> _文書抜粋_:
┌──

従業員が新型コロナウイルスに感染。会社がとるべき対応は?
こんにちは。SRコンサルティング部の吉田です。
新型コロナウイルス感染症(COVID-19)の感染者数が毎日ニュースとなっており、リモートワークや出張制限などを実施している企業も多いことと存じます。
本コラムでは、まだまだ猛威を奮っている新型コロナウィルスに従業員が感染した場合の
対応ポイントについて、ご説明したいと思います。
【従業員の陽性が確認された際の実務対応ポイント】
1.保健所、感染者および従業員への対応
①保健所への報告
企業は従業員の感染確認を保健所に報告し、対応について指導を受けてください。
②感染者への対応
感染者は医師・保健所の指示に従い感染のリスクがなくなるまで休業をしてもらいます。
都道府県知事が行う就業制限による休業であるため、会社は給与の支払い義務がありません。
業務または通勤に起因して発症したと認められる場合は、労災保険給付の対象となりますし、業務または通勤に起因した発症と認められない場合でも、一定の要件を満たせば、健康保険事業の保険者から傷病手当金が支給されることを感染者へ情報提供します。
③従業員への対応
社内で感染者が確認されたことを周知するとともに、無用な不安を与えないように会社の取るべき措置や方針を明確にします。

└──

> _作業依頼_: 従業員が新型コロナウイルスに感染したときの会社の対応を説明する文書抜粋を、最後の文の後から書き継いでください。

> _入力データ_:
┌──

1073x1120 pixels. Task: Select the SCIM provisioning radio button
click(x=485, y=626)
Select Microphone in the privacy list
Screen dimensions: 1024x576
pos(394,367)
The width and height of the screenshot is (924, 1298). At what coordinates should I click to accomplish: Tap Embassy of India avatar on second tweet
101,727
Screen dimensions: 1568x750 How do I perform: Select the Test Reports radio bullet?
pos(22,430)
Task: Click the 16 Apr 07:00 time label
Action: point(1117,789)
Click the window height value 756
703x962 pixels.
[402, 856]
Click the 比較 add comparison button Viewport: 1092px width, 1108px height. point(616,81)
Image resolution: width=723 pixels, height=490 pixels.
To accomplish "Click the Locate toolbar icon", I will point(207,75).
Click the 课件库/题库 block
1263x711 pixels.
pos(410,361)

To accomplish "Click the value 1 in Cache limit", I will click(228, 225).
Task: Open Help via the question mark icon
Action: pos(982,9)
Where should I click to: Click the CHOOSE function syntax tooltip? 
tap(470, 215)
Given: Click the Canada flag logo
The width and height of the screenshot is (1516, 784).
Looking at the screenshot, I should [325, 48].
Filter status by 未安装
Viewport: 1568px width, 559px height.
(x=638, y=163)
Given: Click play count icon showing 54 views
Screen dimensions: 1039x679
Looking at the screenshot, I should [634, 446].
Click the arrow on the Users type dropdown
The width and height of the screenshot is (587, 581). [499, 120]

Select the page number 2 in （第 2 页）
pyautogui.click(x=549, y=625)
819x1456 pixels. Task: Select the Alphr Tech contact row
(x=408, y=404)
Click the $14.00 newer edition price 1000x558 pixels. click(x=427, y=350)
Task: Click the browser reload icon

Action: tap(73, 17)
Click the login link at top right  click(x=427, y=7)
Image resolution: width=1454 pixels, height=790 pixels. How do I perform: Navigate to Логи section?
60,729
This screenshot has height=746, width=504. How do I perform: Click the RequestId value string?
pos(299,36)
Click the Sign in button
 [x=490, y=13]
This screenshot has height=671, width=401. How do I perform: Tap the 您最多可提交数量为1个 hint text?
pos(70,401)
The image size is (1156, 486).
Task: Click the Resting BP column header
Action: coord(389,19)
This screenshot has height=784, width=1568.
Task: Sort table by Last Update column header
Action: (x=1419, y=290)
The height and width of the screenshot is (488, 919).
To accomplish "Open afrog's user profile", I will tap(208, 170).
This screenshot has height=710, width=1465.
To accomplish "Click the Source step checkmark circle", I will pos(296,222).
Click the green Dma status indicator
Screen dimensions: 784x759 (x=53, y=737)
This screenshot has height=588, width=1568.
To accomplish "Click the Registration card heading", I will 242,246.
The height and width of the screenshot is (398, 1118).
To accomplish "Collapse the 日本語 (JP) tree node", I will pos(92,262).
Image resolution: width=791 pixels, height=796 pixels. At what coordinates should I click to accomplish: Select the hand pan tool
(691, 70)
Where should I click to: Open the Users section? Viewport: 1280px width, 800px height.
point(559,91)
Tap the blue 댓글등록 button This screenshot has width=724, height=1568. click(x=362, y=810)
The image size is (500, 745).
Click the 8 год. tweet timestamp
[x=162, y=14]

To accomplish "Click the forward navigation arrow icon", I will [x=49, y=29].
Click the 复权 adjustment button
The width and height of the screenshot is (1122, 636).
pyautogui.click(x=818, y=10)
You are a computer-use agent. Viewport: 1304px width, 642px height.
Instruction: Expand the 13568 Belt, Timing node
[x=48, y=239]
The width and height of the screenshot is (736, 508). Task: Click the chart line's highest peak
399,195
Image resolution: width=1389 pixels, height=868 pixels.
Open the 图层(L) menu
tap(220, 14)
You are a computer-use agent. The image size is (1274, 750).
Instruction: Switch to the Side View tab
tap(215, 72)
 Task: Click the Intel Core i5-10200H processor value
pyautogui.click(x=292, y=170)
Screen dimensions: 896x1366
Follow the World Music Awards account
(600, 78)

└──

> _作業への解答_:
2.濃厚接触者の特定
保健所の調査に協力し、濃厚接触者の確定を受けます。
保健所では、感染者からの聞き取りや勤務先の状況により、次の濃厚接触者の定義に基づき、
濃厚接触者の特定を行います。
※濃厚接触者とは・・・・
患者の感染可能期間内(発症日の2日前から、診断後に隔離などをされるまでの期間)に、①患者と同居、あるいは長時間の接触(車内・航空機など)があった人
②患者と1メートル以内の距離で、必要な感染予防策(マスクなど)なしで15分以上接触があった人のことを言います。(国立感染症研究所「積極的疫学調査実施要領」より)
濃厚接触者に該当するかは、保健所が患者調査を行った結果をふまえ、周辺の環境や接触
状況などから総合的に判断し、対象者に連絡します。
3.濃厚接触者への対応
濃厚接触者と確定された従業員には、最終接触日の翌日より起算して14日間の自宅待機(経過観察期間)を保健所が指導します。自宅待機(経過観察)中の休業や賃金の取扱いは、以下のように場合によって異なります。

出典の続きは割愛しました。